Tuesday, August 14, 2007

Comments on Jennifer Government by Max Barry

What does your dystopia look like? The two most famous are probably those of Orwell (“Nineteen Eighty Four”) and Huxley (“Brave New World”). Max Barry offers another dystopic vision in “Jennifer Government”.

Here, it is the corporations who are all but sovereign – their relationship with government an uneasy balance of power, government being no more than another consumer choice. The police provide a service that can be paid for, as for that matter do the National Rifle Association. People bear their employer's name as a surname – John Nike joins the roll of great villains, a ruthless man who seeks to transcend even his own corporation. Jennifer Government is the “straight cop”, trying to prevent the corporations getting out of hand, but even her daughter has the surname “Mattel”, as she is in a school sponsored by the toy manufacturer. (Preferable, she feels, to the Macdonalds school....).

The heart of the story is a fictional promotion of urban footwear, in which some rogue Nike employees decide that nothing will make a particular range of trainers more desirable than assassinating a few of the people who own them. Hack, a much lower-level employee within Nike, finds himself the person tasked with carrying out this contract – but in a fit of conscience, he goes to the police, which leads to them offering to carry out the contract on his behalf. So far, so good – Nike, or more specifically, John Nike, goes from strength to strength, whilst Jennifer Government seeks to identify and make accountable the person who did this, as she tries to balance the needs of her patient, lonely daughter.

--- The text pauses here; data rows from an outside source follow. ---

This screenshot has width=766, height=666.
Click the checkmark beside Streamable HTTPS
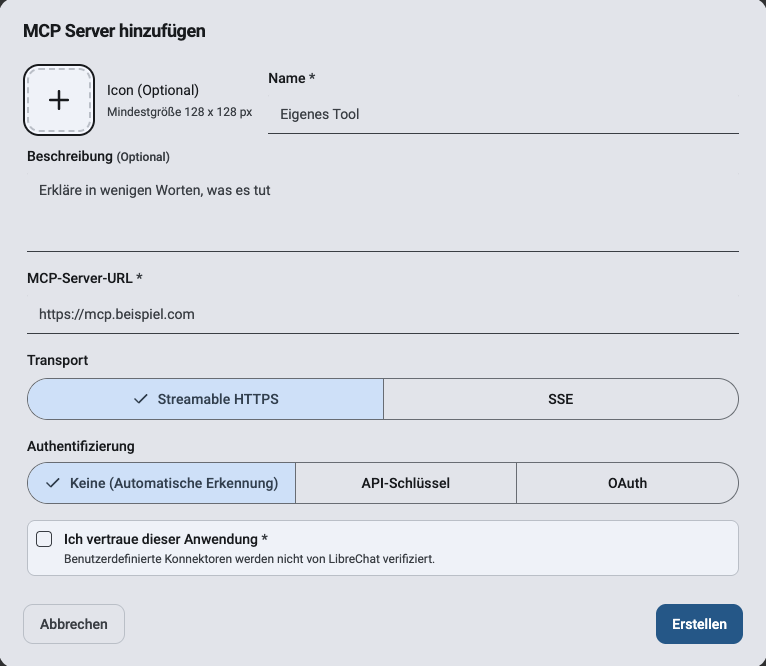point(140,399)
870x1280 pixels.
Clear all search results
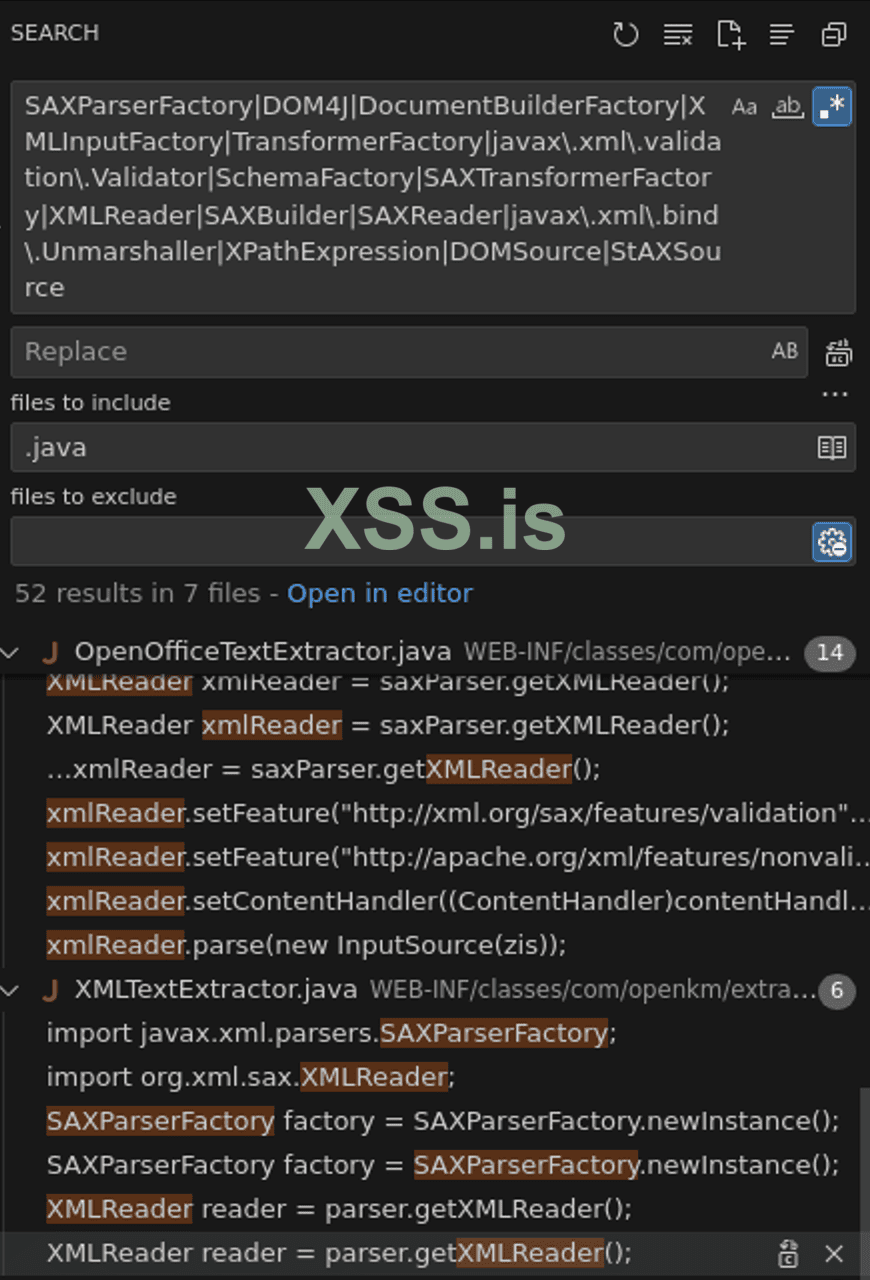coord(678,35)
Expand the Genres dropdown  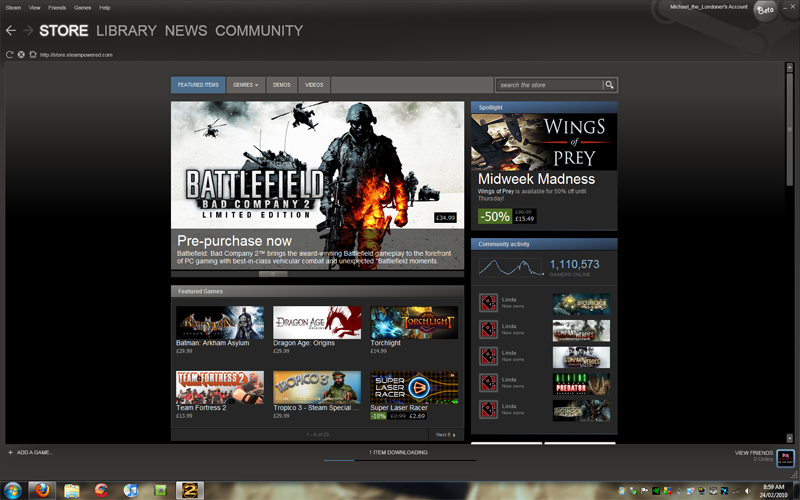pyautogui.click(x=245, y=85)
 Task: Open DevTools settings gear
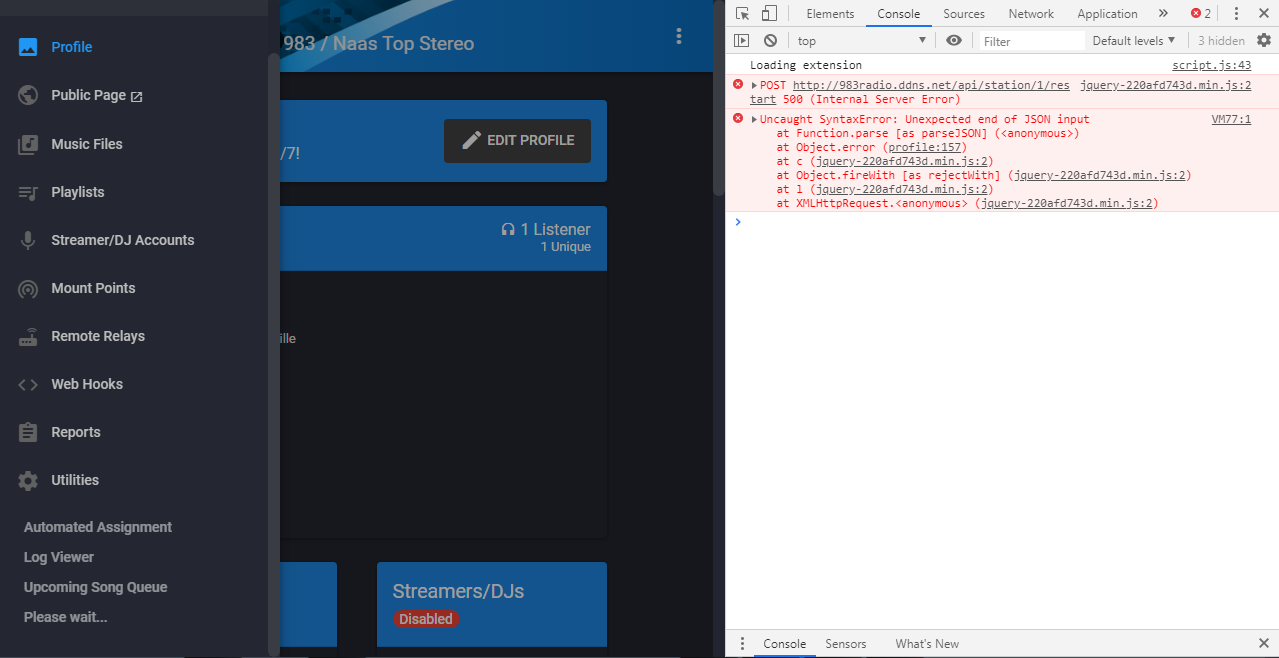click(1264, 40)
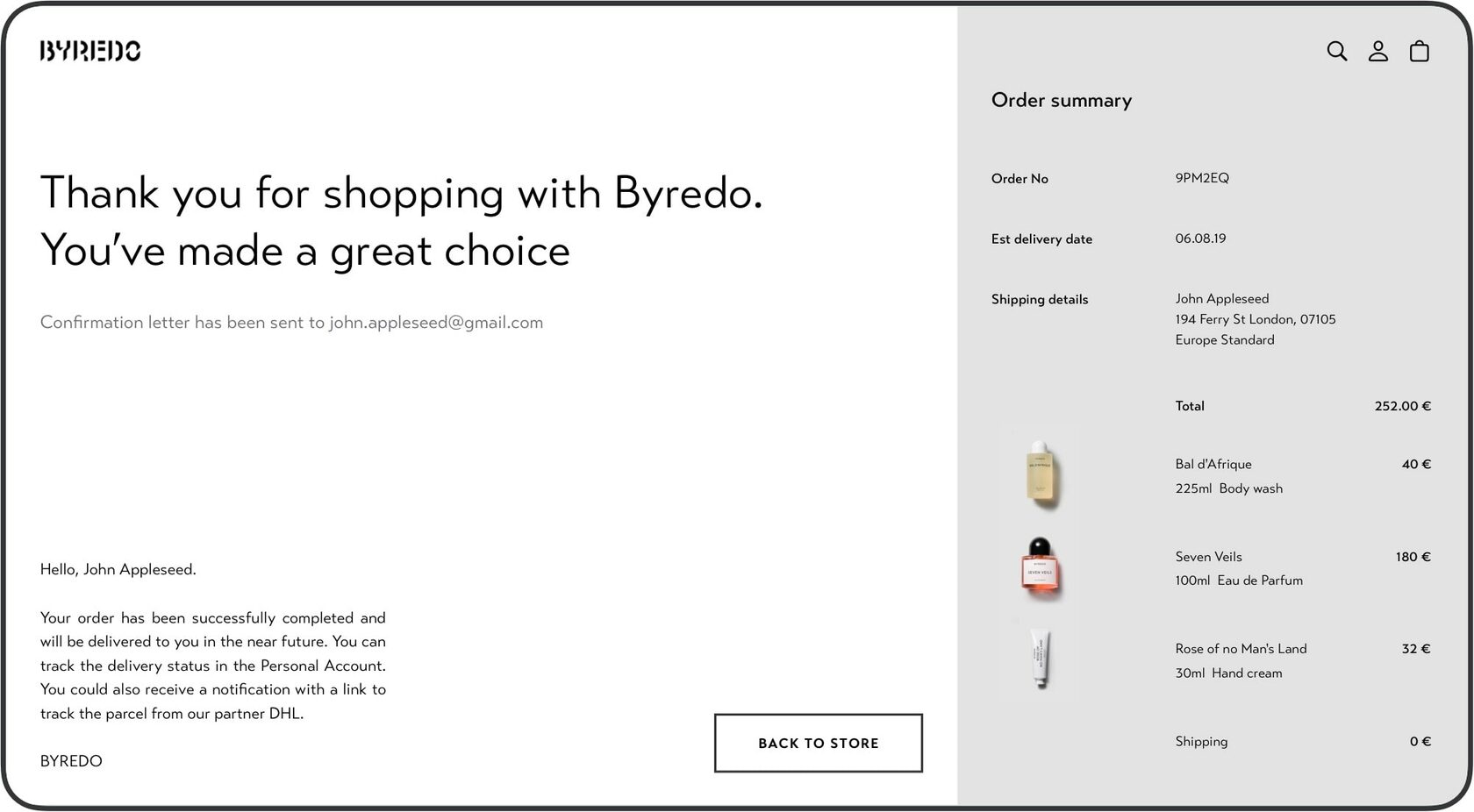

The book is an enjoyable read, though the number of characters is perhaps a little unwieldy. It reminded me of early Ben Elton (“Gridlock”, “Stark”) without the diatribes. I can't really disagree with those reviewers who suggest that it was written with a TV or film version in mind, though given the control of those media by corporations, one wonders how likely it is that this would ever be made! Also, sympathetic characters are somewhat light on the ground. This doesn't take away from a page-turning story, though, and if you are looking for a lightish read that fits ideologically with the reaction against consumerism, following a couple of months of reading Al Gore or Gore Vidal, this could be the book for you.